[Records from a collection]
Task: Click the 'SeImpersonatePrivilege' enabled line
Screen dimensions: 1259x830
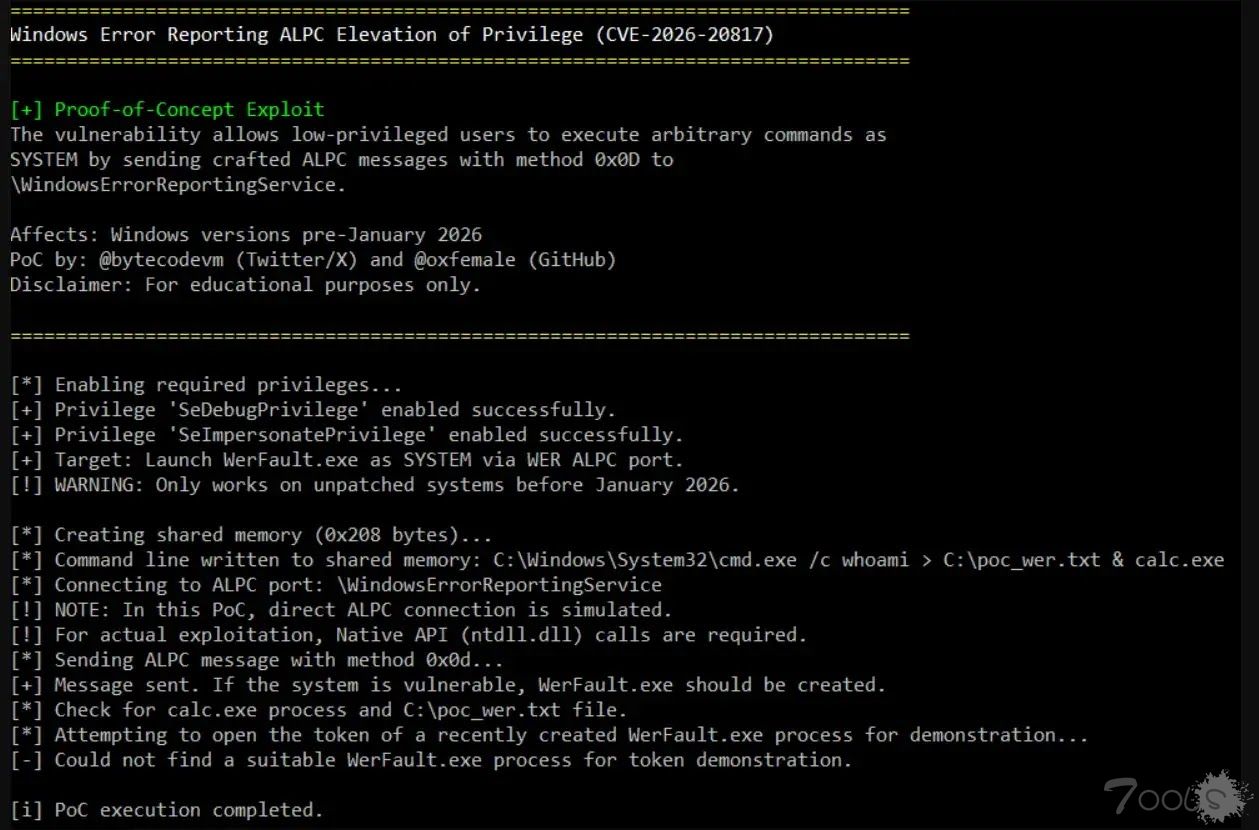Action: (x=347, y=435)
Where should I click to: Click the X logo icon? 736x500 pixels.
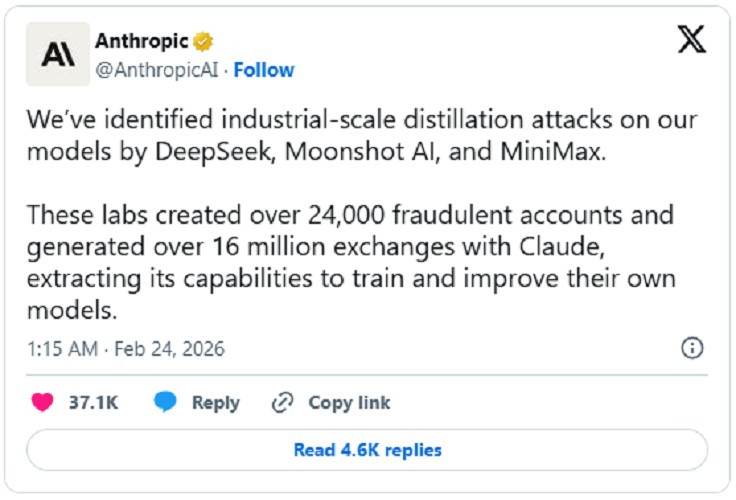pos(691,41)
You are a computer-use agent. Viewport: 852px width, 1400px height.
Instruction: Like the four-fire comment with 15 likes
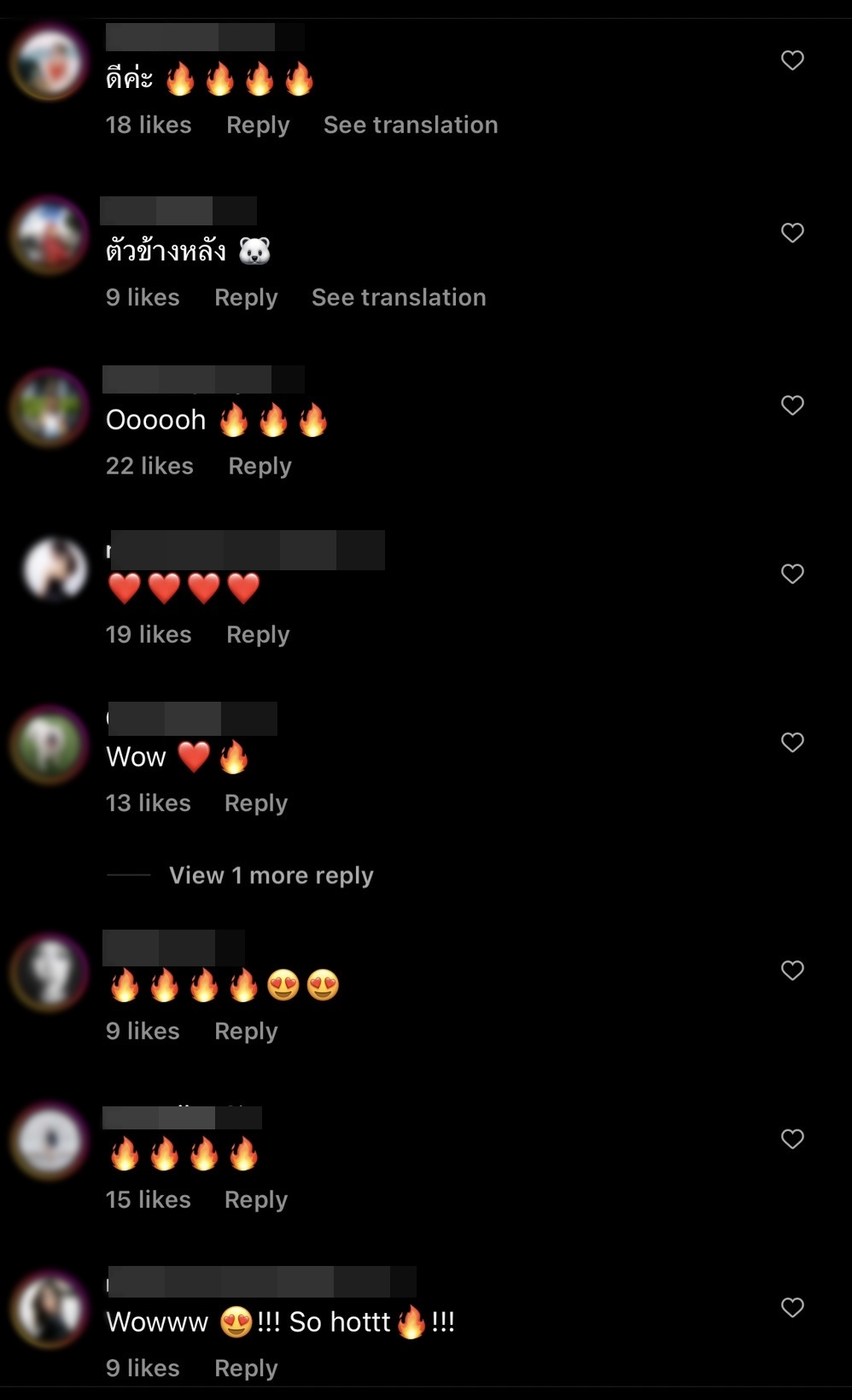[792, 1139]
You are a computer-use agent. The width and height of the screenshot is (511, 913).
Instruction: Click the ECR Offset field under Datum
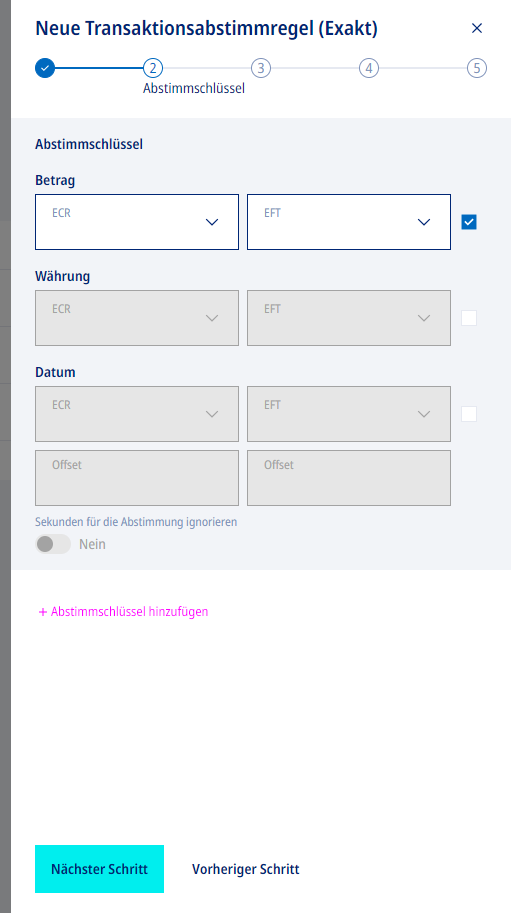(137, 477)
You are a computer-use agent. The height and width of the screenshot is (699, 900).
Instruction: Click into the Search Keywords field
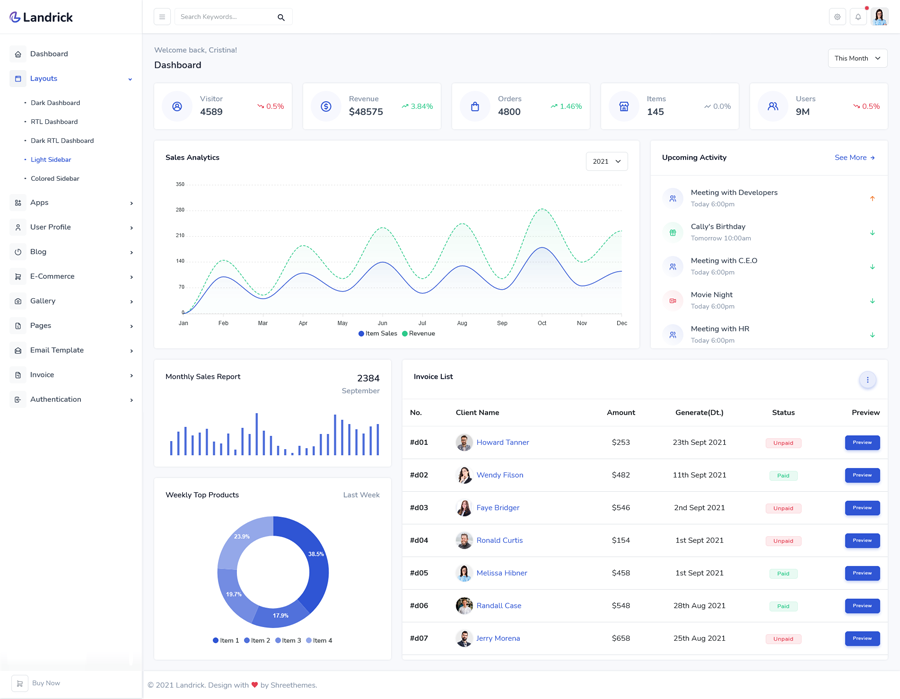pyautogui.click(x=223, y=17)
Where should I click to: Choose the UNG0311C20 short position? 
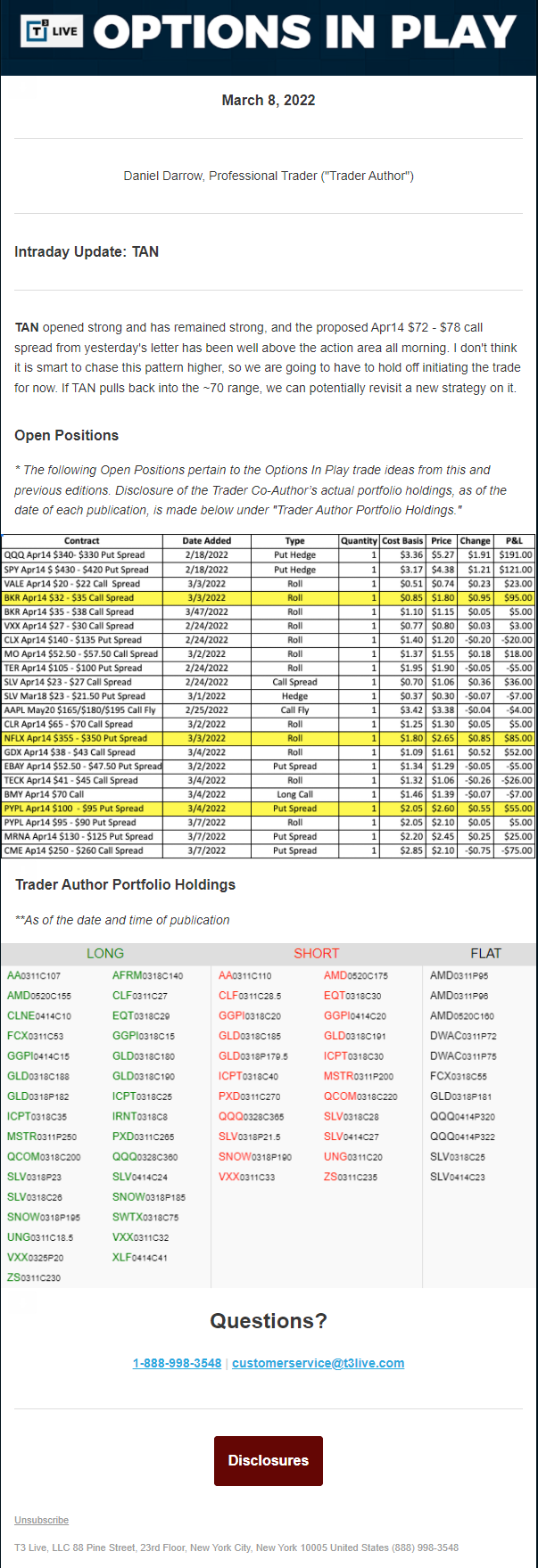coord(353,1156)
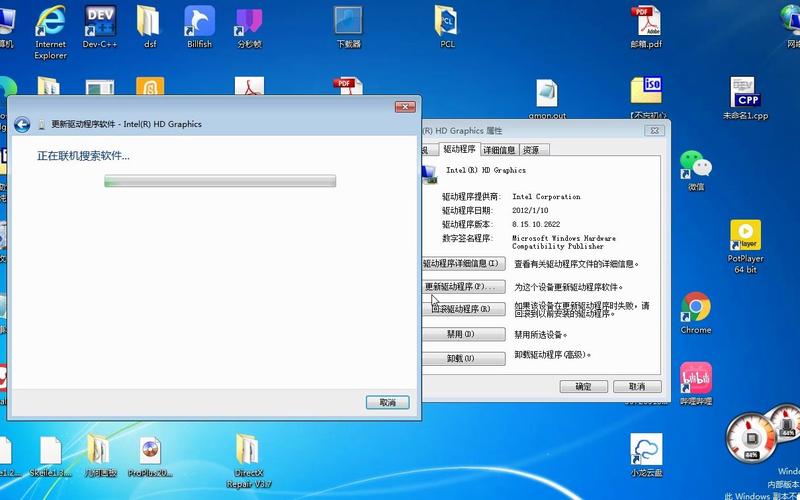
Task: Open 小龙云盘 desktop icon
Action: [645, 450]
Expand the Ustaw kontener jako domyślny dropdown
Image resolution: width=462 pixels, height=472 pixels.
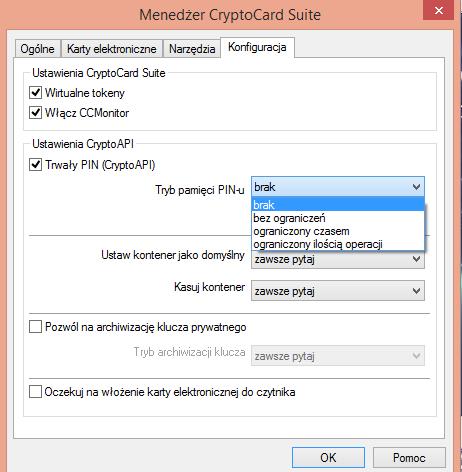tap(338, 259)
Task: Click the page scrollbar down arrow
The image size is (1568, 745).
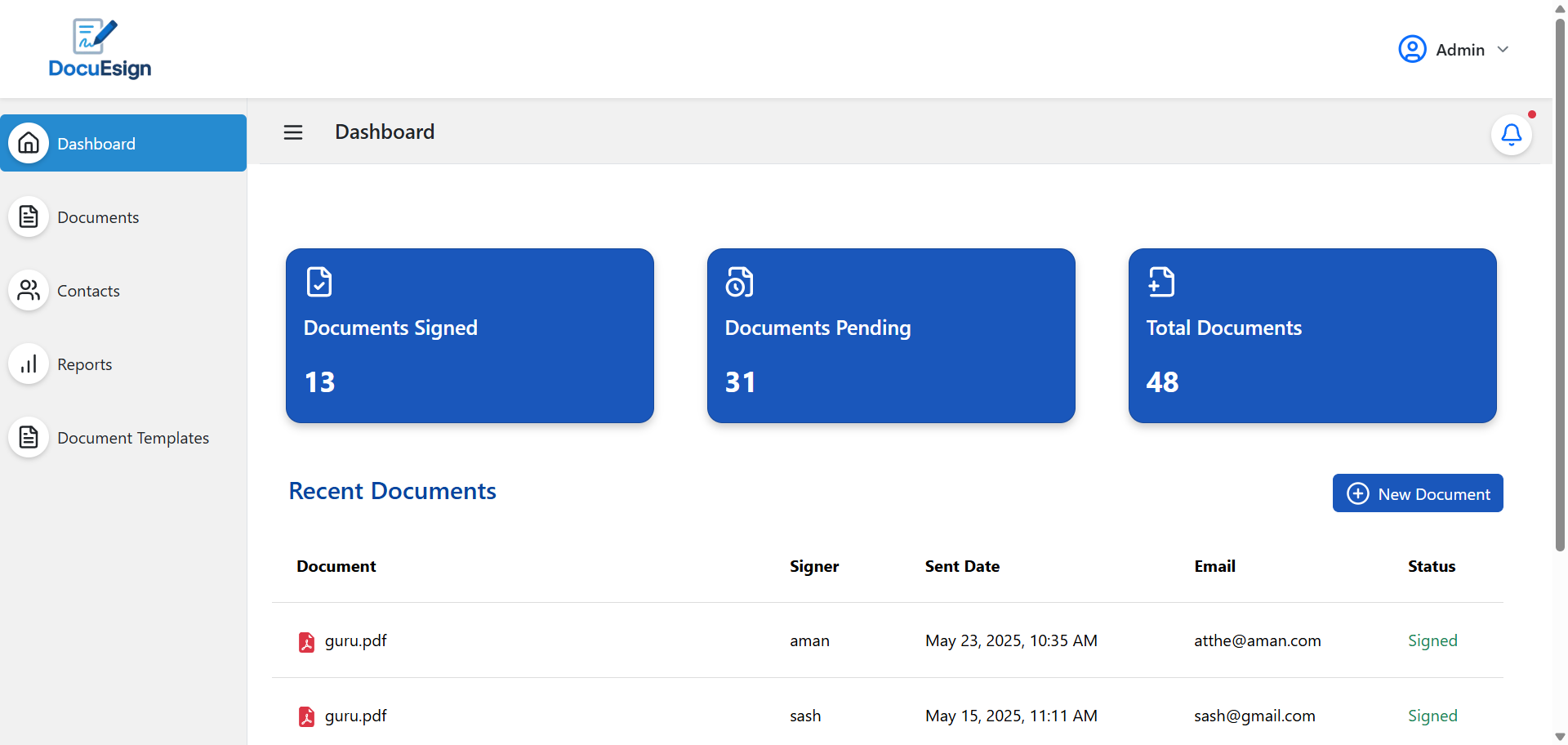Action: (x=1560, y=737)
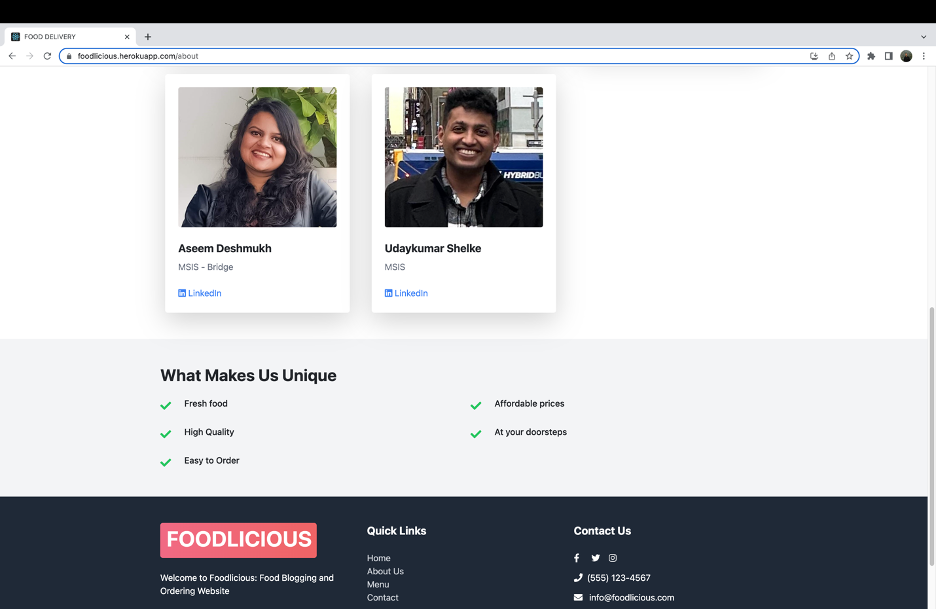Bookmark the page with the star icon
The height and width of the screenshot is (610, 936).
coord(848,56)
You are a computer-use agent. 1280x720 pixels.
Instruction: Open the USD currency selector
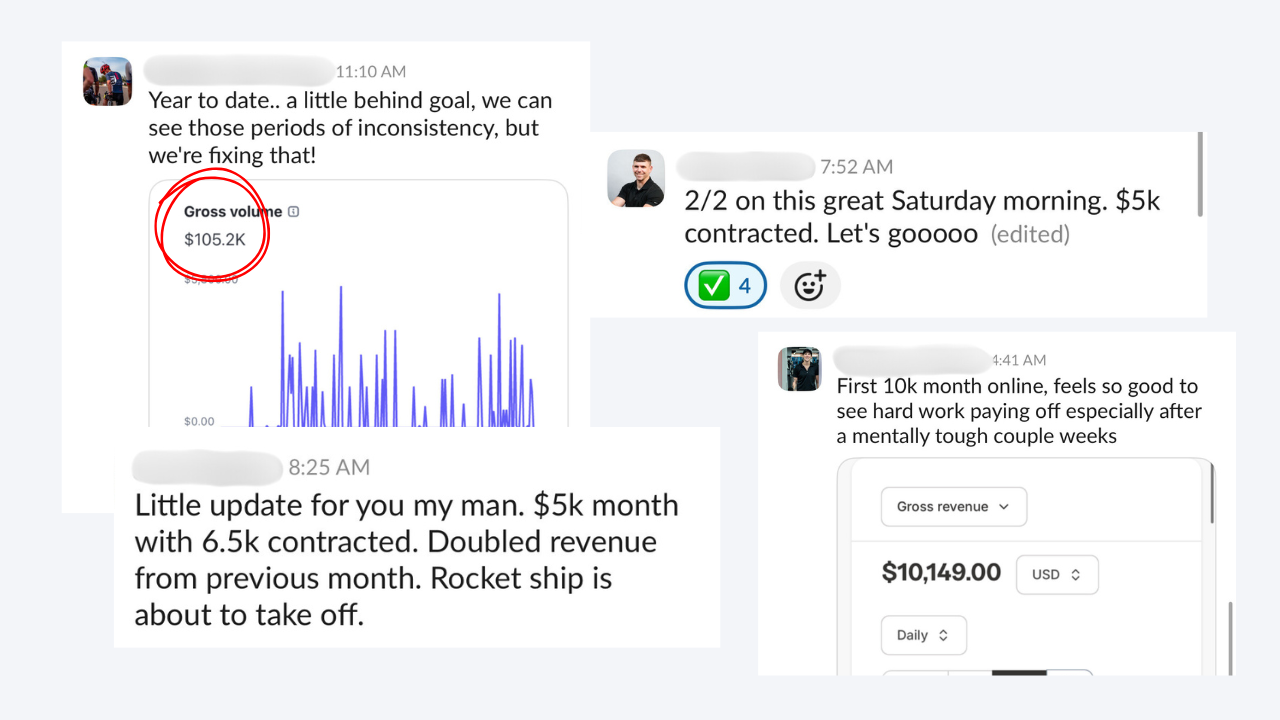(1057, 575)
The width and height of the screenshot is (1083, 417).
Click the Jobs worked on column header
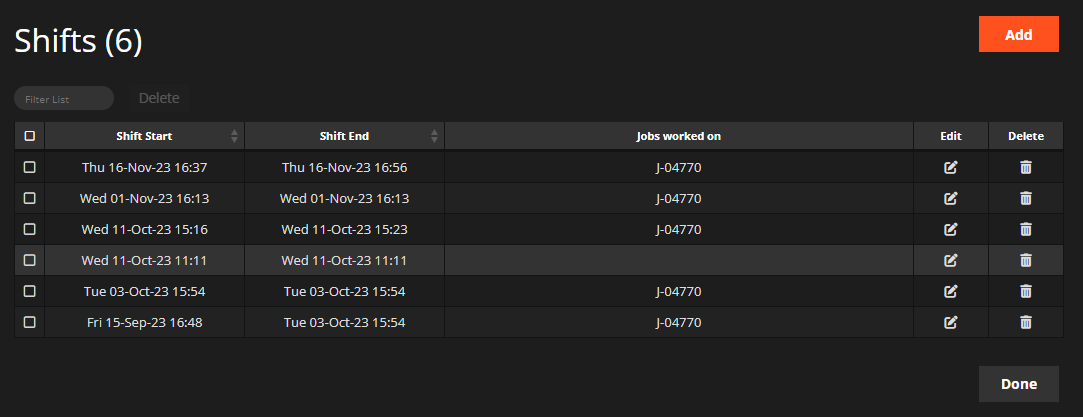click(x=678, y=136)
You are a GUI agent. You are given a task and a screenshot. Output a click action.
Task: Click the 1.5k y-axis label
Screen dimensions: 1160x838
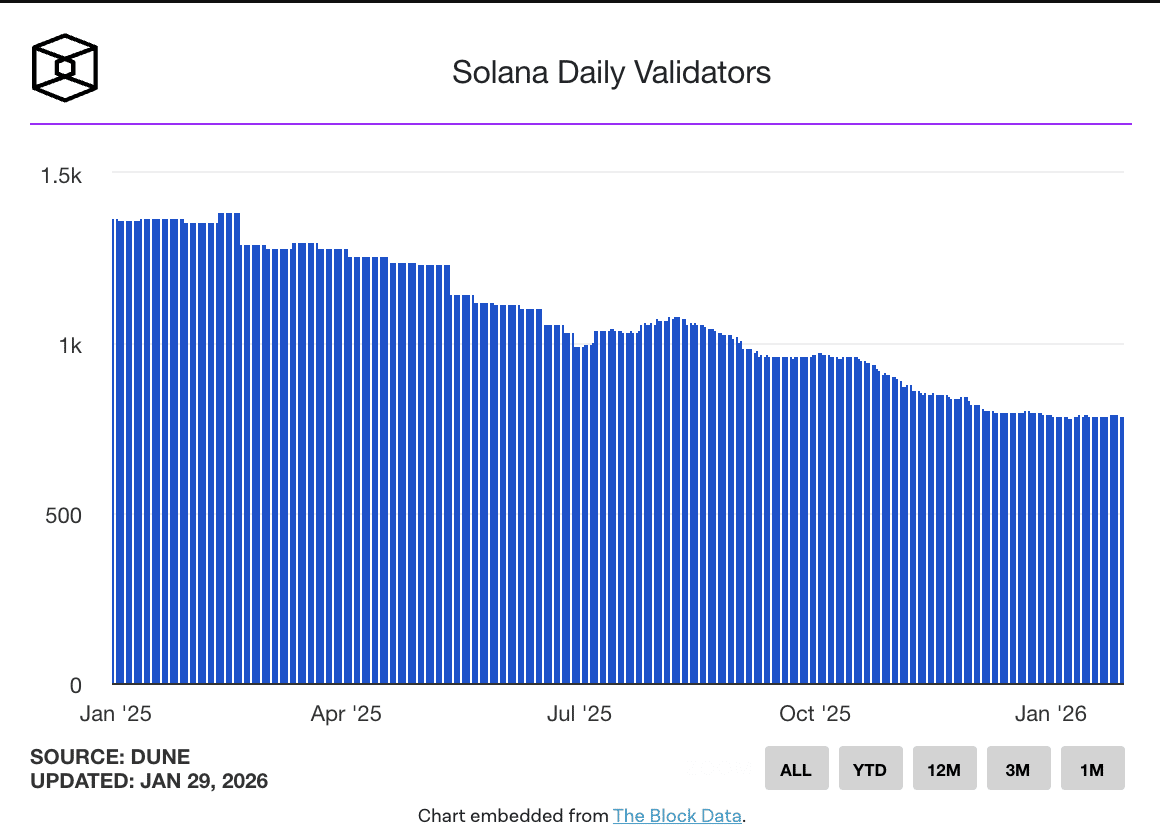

*WORK INSTRUCTION:* From the records above, tally every line that includes the word "computer" and reply with the total by itself.

*RESULT OF THIS TASK:* 4